Format the data from the line containing "Given: Open the 动画 ribbon tab" through the line containing "coord(309,287)" as a numbered list, leaving out any blank lines.

DATA SECTION:
* * * * * * * * *

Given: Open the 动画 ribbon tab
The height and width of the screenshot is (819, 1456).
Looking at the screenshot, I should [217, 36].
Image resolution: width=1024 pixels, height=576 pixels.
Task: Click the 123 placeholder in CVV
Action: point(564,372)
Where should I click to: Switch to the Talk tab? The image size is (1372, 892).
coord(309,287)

* * * * * * * * *

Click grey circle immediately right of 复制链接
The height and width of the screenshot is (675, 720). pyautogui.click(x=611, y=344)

* * * * * * * * *

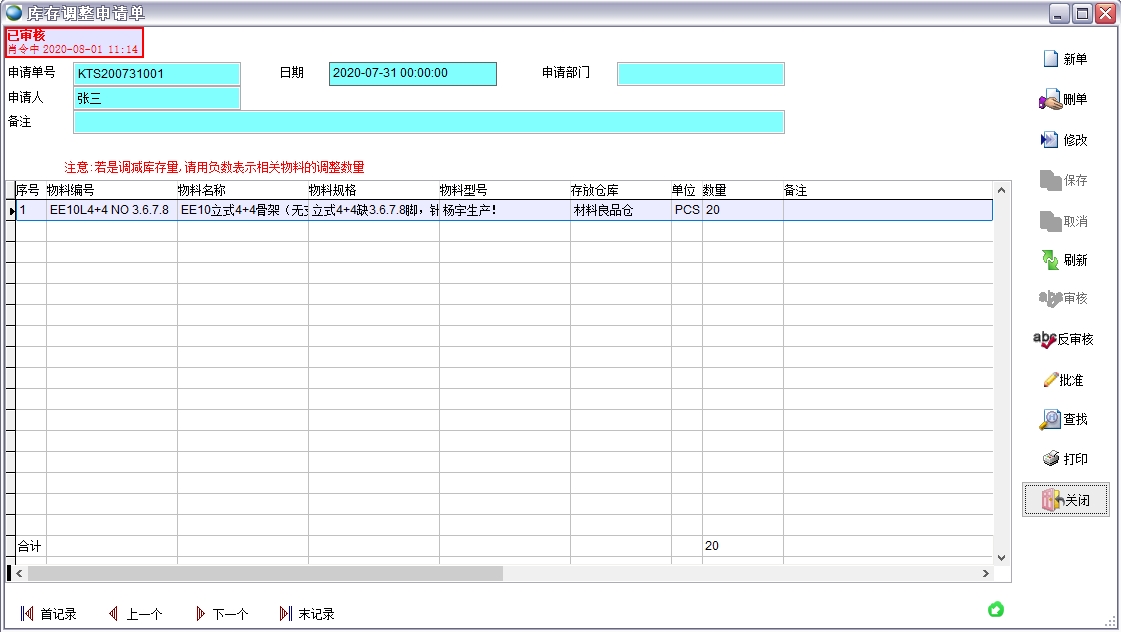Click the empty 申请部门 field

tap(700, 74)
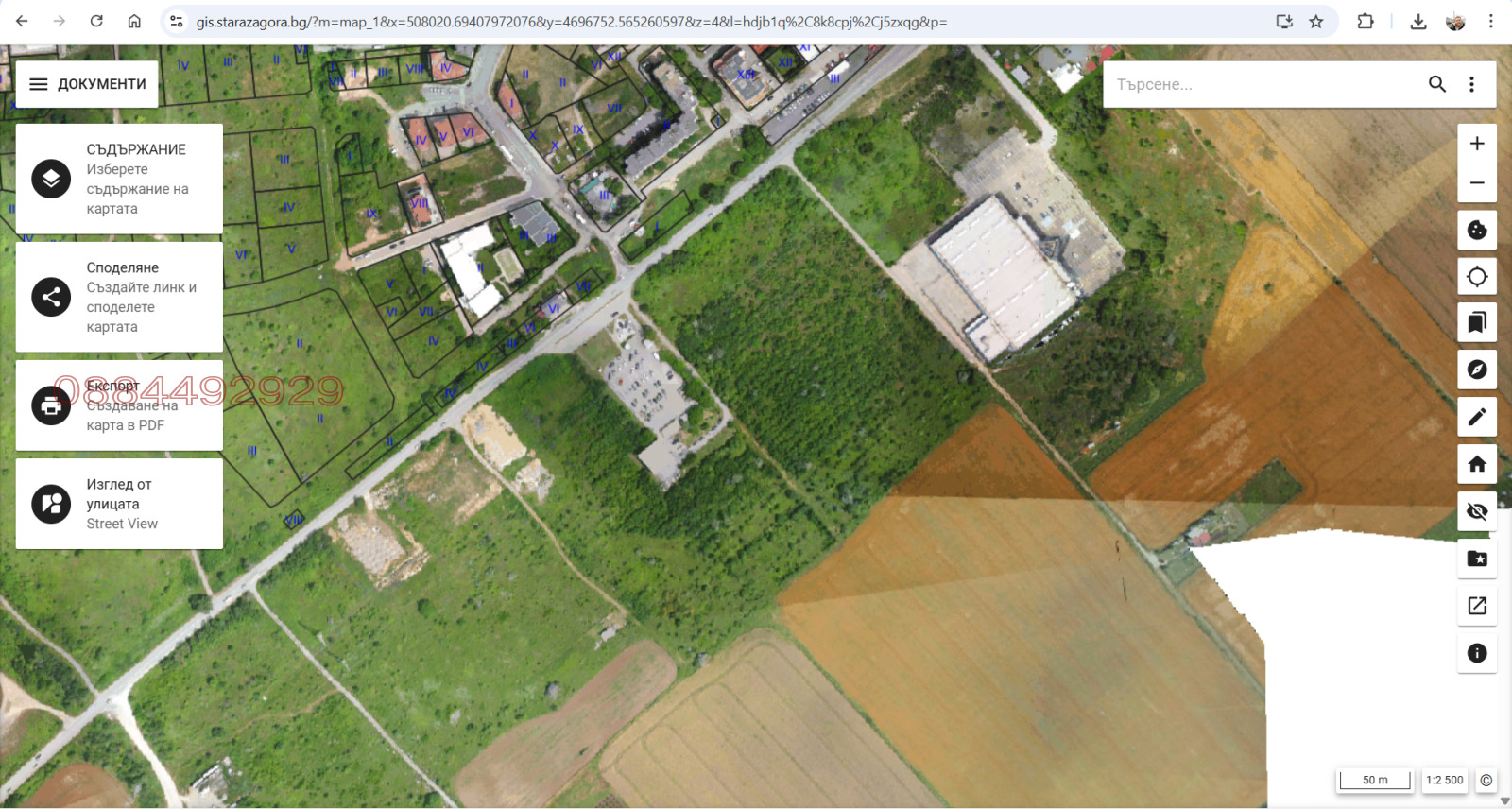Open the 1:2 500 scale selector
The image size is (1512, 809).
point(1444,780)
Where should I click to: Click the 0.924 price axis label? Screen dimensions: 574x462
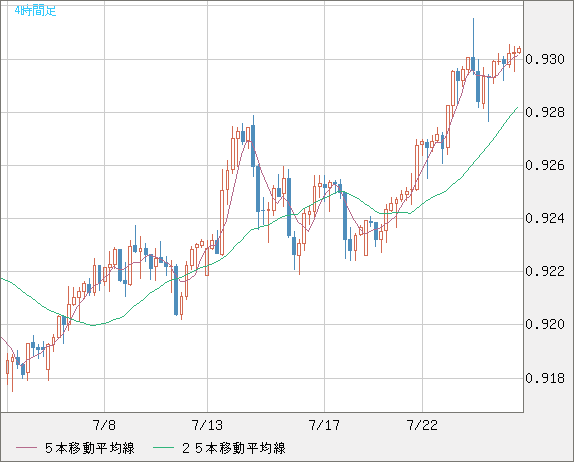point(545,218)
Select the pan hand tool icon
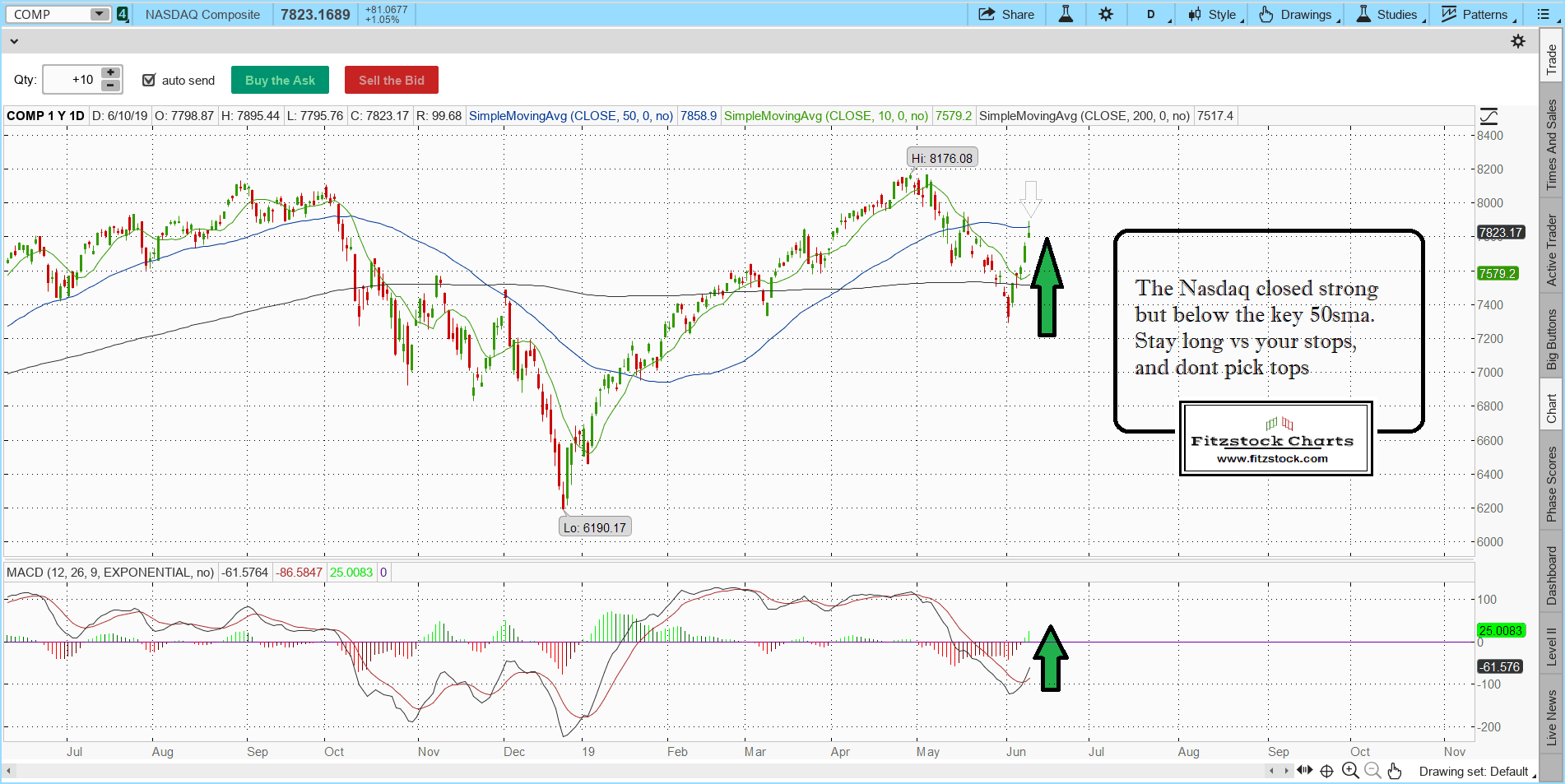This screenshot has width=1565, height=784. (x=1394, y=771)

* * * * * * * * *

WRITTEN RESPONSE:
1. Given: Open the 动画 ribbon tab
2. The height and width of the screenshot is (819, 1456).
3. Looking at the screenshot, I should [217, 36].
4. Image resolution: width=1024 pixels, height=576 pixels.
5. Task: Click the 123 placeholder in CVV
6. Action: point(564,372)
7. Where should I click to: Switch to the Talk tab? The image size is (1372, 892).
8. coord(309,287)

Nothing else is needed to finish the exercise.